Two Keillor Conclusions

Today we watched a documentary entitled Garrison Keillor: Man on Radio in Red Shoes.  In this video Garrison Keillor, creator and host of the popular "A Prairie Home Companion" radio show, comes to two conclusions that definitely resound within my own experience.  First, when he was young he did not want to be ordinary.  Certainly this is a widespread feeling.  Who on youthful graduation from high school has the burning ambition and desire to be ordinary?  No, the contrary feeling arises—not to be merely equal but to be special and to rise above the ordinary.  Then, as we grow older, we come to appreciate a fundamental paradox of life—being ordinary is perhaps the hardest yet most rewarding achievement possible.  We come to appreciate that people who strive to be extraordinary at any cost frequently have the saddest and most unsuccessful lives.  Like a true leader who focuses not on achieving leadership status, but rather on doing a job they feel compelled to do; the ordinary originates from passion and authenticity which focuses on immediate needs.  Here, urgent fulfillment falls within the doable rather than the remote and dubious.  I often think of what my Sunday school teacher was fond of repeating—“Bloom where you’re planted.”  It is just too much of a gamble to never serve now hoping to bear better fruit in the uncertain future.  Too strong a hopeful ambition can really come down to the selfish denial of life.  

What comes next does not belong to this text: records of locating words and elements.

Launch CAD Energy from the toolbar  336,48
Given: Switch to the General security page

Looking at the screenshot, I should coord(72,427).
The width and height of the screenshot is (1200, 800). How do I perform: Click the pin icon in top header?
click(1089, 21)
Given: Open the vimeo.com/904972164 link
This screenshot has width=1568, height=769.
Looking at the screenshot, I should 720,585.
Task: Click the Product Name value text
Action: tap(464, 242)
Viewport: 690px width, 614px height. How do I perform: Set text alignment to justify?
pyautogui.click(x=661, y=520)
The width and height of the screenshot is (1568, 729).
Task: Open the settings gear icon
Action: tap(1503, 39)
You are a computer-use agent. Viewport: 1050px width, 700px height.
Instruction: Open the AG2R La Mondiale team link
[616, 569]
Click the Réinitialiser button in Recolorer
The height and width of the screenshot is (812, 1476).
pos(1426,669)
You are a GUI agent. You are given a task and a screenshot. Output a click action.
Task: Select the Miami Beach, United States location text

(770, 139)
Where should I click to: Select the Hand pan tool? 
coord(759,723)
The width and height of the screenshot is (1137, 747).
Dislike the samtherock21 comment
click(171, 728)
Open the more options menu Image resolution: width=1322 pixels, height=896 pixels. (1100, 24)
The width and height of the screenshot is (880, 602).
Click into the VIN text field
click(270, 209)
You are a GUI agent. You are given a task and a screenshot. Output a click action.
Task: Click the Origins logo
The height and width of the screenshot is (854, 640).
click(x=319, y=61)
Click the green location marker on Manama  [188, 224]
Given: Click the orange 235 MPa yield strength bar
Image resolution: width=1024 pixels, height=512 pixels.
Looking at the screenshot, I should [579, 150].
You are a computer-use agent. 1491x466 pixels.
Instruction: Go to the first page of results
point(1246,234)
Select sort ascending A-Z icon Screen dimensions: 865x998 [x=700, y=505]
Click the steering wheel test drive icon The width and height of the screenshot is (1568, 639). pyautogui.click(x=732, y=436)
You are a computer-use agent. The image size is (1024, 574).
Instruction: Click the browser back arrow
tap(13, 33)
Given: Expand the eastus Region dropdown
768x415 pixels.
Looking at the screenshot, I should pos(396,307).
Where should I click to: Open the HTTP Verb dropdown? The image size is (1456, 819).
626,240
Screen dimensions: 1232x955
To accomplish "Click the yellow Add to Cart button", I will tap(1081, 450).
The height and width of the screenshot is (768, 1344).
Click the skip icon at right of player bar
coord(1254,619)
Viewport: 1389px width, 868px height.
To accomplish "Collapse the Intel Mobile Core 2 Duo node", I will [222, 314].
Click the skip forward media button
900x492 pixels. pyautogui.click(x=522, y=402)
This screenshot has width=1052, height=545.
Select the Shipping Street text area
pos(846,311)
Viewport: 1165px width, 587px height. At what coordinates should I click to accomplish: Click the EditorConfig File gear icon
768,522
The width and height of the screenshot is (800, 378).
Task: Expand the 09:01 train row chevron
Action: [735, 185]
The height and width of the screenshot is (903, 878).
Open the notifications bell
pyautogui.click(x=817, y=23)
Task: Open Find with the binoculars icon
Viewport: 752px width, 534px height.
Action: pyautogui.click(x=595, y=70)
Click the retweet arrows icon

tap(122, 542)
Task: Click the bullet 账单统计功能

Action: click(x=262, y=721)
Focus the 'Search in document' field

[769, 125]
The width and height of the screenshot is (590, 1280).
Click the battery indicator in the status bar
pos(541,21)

The second conclusion Keillor came to in the video is that the American people have a deep commitment to kindness.  This kindness is something I have been blessed with all my life.  Even when I have taken positions which were controversial, I have found kindness on every side despite disagreements.  This deep-seated goodwill arises from a common belief that we are to be true to ourselves—and if points of views clash, better honest disagreement in which we are true to our own lights rather than feign harmony which inevitably would bring about a destructive cynicism.  This quality of compassion is based on empathy well-grounded in the values of democracy.